Schule, Beruf & Studium

KINDER UND BEHINDERUNG
Der Hase mit Handicap - Ein etwas anderes Kinderbuch
"Behinderung" ist ein Thema, an das sich die Autoren von Kinder- und Jugendliteratur nur selten heranwagen. Wenn sie es tun, steckt dahinter meist der Versuch, Kinder davon zu überzeugen, dass am Ende immer alles wieder gut wird.
Inhalt:
Teil 1 - Der Hase mit Handicap
Teil 2 - Ein etwas anderes Kinderbuch
Der Hase mit Handicap

Jedes Kind kennt Klara, die beste Freundin der Zeichentrickheldin Heidi. Klara sitzt zwar im Rollstuhl, aber es gibt ein Happy End: Sie kann wieder gehen, und die Welt ist in Ordnung. Aber was wäre sonst aus ihr geworden? Lernen Kinder so, mit Behinderung umzugehen?
Hoffnung auf Heilung ist eine Sache, eine ganz andere ist die Akzeptanz behinderter Menschen. Wir möchten Euch ein Buch vorstellen, das ganz anders mit diesem Thema umgeht, als wir es gewohnt sind.
Unkompliziert und natürlich, ohne Umschweife und ohne erhobenen Zeigefinger erzählt Grégoire Solotareff die Geschichte vom "Rollstiefelchen".
Auf der Welt...
...gibt es viele verschiedene Hasen: schneeweiße, dicke, glatzköpfige, solche, die aufgeregt durch die Gegend sausen und ständig etwas zu erzählen haben, aber auch Einzelgänger und Schweiger. Manche gehen allen auf die Nerven, andere sind mit jedem gut Freund. Aber es gibt auch noch viele andere.
So anschaulich und doch ungewöhnlich beginnt das zauberhafte Bilderbuch vom Rollstiefelchen. Weil seine Beine nicht so recht wollen, ist der kleine Hase Fritz auf Rollstiefel angewiesen, die ihm sein Vater gebaut hat. Diese Stiefel haben Räder und Bremsen und werden mit Riemen an den Beinen festgemacht. Zum Aufstehen hat Fritz ein paar Krücken.
Eines Tages...

...hat der kleine Hase sich zu weit von zu Hause fortgewagt und muss die Nacht in einer Höhle verbringen. Als er aufwacht, steht ein riesiger Bär vor ihm. Fritz ist alles andere als ein Angsthase und bittet den Bären, ihm beim Anziehen der Stiefel zu helfen. Als Fritz sah, dass sich der Bär nicht rührte, griff er nach seinen Rollstiefeln, um sie allein anzuziehen. Es war ja nicht das erste Mal. Aber da schlug sie der Bär mit einem Tatzenhieb so weit weg, dass sie in eine Schlucht rollten.

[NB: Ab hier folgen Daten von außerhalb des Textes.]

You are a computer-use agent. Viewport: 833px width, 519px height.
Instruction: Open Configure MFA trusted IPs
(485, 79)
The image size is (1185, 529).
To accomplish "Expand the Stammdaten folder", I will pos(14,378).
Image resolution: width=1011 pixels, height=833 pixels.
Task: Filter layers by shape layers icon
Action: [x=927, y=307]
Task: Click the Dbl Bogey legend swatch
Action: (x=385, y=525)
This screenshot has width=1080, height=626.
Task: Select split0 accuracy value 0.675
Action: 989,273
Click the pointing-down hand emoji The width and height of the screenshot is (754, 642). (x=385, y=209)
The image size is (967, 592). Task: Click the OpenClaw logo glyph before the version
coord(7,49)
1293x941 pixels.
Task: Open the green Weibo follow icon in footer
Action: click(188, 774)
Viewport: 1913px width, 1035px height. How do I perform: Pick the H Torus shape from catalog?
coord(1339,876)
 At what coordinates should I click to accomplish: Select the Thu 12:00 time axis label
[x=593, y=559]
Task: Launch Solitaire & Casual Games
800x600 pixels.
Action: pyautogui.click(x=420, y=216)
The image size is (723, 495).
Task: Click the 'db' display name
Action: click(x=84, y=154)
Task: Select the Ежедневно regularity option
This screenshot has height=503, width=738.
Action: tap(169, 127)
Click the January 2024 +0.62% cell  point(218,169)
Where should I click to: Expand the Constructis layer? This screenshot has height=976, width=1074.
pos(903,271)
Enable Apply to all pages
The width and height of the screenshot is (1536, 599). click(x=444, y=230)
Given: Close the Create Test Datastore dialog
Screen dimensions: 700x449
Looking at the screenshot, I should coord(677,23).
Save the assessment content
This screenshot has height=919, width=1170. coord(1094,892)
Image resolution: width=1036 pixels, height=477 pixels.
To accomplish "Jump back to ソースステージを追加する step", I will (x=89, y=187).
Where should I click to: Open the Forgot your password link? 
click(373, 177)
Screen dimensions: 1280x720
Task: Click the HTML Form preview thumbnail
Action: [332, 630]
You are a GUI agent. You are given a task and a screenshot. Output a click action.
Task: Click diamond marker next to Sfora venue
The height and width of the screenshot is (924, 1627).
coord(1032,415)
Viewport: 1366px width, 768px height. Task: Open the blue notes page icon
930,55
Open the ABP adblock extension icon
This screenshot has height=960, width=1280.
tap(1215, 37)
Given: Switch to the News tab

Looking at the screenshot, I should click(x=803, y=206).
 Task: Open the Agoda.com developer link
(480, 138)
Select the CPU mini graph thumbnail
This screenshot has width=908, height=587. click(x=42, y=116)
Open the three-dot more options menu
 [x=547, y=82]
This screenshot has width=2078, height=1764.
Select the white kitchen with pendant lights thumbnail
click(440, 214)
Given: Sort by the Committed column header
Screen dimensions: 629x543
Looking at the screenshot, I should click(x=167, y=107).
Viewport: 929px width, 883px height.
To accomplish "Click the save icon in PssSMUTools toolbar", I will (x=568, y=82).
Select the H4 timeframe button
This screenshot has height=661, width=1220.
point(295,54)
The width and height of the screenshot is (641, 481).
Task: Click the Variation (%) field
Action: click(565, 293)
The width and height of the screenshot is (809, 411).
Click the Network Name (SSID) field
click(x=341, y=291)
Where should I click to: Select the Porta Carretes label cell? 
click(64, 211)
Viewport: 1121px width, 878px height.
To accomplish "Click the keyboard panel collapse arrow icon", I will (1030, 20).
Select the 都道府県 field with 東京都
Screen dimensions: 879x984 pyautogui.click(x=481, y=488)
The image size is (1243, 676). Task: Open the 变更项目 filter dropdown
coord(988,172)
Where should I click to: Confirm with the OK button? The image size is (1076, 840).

Hilflos bleibt der kleine Hase zurück. Schon will er versuchen, nach Hause zu kriechen, da kommt der Bär wieder. Er hat ein schlechtes Gewissen bekommen und will den Hasen nach Hause bringen. "Komm, ich helf dir", sagte er zu Fritz, als er wieder bei ihm war. (...) Ohne lange zu fragen, nahm ihn der Bär unter den Arm. Man kann ja nie wissen, dachte er. Der bringt es glatt fertig und sagt, ich soll ihm nicht helfen!